Siti Yona Hukmana • 3 February 2026 00:55

Polisi membenarkan Bahar bin Smith ditetapkan sebagai tersangka kasus dugaan penganiayaan dan pengeroyokan anggota Banser di Tangerang. Penetapan tersangka dilakukan oleh Polres Metro Tangerang Kota.

"Iya, benar ditetapkan sebagai tersangka," kata Kabid Humas Polda Metro Jaya Jakarta Kombes Budi Hermanto di Polda Metro Jaya, Jakarta Selatan, Senin, 2 Februari 2026.

Budi mengungkapkan Bahar bin Smith ditetapkan tersangka dalam perkara dugaan tindak pidana pencurian dengan kekerasan dan/atau pengeroyokan dan/atau penganiayaan. Sebagaimana diatur dalam Pasal 365 KUHP, Pasal 170 KUHP, dan/atau Pasal 351 KUHP jo Pasal 55 KUHP.

"Saat ini, penyidik telah melayangkan surat panggilan pertama kepada yang bersangkutan untuk dilakukan pemeriksaan sebagai tersangka pada Rabu, 4 Februari 2026, pukul 10.00 WIB, di Polres Metro Tangerang Kota," ujar Budi. 

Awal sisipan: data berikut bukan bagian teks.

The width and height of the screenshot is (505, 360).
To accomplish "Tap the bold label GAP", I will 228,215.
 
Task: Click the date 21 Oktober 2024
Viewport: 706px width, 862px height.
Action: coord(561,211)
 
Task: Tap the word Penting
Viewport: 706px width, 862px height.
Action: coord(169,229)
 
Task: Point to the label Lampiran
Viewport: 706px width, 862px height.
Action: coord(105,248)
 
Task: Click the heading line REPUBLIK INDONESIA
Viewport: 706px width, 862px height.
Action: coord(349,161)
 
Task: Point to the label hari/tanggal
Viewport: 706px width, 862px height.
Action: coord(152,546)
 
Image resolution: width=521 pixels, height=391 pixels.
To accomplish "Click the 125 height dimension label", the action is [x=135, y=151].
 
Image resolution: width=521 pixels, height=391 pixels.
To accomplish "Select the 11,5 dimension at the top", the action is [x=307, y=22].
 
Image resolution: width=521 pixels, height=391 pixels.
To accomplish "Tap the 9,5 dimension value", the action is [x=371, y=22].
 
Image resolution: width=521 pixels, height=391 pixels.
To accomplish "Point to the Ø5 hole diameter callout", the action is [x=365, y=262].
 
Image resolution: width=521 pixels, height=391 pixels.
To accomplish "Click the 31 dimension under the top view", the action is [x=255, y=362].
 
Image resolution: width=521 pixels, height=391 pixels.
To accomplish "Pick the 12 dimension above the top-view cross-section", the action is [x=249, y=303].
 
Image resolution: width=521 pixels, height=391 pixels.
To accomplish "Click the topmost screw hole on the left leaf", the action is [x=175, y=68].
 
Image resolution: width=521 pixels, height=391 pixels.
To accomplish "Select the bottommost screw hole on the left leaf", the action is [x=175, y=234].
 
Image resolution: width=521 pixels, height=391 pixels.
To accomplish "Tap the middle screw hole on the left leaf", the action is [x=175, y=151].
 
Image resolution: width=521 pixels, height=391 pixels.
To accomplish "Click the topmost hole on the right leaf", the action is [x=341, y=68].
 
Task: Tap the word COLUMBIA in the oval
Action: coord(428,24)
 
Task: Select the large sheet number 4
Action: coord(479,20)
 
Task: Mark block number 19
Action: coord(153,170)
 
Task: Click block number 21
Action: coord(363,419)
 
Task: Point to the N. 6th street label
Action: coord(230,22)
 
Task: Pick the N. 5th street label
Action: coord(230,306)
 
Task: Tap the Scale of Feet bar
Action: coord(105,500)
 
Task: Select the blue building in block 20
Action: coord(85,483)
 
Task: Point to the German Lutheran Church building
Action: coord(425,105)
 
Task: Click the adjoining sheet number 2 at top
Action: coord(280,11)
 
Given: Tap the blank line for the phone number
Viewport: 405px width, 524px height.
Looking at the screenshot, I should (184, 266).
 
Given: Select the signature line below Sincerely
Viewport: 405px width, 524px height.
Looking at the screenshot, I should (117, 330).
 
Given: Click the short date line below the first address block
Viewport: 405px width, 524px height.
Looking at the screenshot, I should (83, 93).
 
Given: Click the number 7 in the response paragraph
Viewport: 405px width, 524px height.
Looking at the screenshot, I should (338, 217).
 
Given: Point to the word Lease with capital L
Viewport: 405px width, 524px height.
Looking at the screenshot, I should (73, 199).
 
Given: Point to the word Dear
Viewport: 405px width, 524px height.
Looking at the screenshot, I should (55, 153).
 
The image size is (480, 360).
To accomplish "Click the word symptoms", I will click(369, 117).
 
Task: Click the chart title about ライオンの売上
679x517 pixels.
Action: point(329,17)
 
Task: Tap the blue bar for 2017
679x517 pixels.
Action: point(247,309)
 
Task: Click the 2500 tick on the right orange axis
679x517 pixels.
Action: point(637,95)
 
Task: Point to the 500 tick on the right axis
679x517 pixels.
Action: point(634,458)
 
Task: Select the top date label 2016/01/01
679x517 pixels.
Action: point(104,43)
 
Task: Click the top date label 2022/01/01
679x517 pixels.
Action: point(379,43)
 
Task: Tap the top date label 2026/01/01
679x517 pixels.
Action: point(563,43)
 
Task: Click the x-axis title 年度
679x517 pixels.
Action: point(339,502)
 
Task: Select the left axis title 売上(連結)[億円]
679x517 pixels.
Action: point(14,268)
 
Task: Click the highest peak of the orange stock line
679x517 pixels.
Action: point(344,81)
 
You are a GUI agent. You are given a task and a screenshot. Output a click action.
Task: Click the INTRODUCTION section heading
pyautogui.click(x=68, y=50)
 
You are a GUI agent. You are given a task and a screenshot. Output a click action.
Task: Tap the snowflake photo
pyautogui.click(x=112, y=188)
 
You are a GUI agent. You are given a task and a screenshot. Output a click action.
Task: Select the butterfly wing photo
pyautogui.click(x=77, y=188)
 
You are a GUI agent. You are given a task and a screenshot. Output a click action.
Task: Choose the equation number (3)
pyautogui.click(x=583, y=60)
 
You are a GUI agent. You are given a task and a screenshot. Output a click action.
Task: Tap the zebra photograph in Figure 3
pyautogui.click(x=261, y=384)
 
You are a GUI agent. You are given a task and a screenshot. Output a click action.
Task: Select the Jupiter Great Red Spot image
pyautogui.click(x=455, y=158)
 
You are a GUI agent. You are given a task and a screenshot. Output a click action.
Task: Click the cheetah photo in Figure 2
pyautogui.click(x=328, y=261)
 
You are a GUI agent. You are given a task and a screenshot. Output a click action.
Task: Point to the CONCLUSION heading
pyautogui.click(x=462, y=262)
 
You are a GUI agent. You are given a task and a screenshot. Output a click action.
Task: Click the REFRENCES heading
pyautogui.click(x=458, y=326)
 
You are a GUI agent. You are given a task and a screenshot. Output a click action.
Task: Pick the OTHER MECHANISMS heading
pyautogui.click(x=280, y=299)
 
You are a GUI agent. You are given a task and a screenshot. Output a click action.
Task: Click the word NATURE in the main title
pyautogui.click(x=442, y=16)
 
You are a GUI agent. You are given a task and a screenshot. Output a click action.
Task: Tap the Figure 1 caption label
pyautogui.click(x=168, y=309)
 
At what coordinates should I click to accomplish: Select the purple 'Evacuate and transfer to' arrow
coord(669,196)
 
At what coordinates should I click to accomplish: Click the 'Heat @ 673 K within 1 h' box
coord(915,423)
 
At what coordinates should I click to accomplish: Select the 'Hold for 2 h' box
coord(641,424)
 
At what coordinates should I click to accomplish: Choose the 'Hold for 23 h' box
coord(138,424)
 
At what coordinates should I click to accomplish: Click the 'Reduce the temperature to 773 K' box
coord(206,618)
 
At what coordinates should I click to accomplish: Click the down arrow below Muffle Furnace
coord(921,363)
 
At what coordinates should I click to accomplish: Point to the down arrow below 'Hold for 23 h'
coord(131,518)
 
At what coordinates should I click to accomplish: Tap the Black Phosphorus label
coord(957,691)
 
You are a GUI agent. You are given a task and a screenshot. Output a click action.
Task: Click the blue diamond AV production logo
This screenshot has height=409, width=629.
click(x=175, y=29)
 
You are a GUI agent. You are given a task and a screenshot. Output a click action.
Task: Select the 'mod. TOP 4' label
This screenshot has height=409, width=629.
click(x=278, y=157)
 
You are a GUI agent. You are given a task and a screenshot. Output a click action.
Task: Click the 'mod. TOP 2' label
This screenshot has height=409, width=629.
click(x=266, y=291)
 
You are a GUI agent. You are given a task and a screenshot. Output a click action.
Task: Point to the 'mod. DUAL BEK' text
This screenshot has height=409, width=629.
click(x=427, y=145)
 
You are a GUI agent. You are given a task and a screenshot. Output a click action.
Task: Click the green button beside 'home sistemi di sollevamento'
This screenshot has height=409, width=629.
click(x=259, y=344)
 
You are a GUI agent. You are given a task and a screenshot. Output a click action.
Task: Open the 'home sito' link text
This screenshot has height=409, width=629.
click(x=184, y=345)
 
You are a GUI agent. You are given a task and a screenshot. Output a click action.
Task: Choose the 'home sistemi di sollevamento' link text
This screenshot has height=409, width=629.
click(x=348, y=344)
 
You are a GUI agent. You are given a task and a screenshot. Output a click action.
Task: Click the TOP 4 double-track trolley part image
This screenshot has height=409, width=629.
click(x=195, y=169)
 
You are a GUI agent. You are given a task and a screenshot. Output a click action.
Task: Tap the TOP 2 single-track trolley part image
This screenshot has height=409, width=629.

Adapun, korban seorang pria berinisial R yang merupakan anggota Banser (Barisan Ansor Serbaguna) Kota Tangerang. Pengeroyokan terjadi pada 22 September 2025 yang lalu. Pelapor ialah istri korban berinisial FY, yang mendapatkan informasi bahwa suaminya berada di RSU Kabupaten Tangerang.

Diduga korban disekap dan dikeroyok oleh 10 orang, salah satunya bernama Habib Bahar Smith. Akibat pengeroyokan itu, korban mengalami sejumlah luka. Seperti pelipis mata kiri robek, kedua mata lebam, hidung berdarah, bibir bawah luka, gigi patah, dan tangan kanan ada bekas sundutan rokok.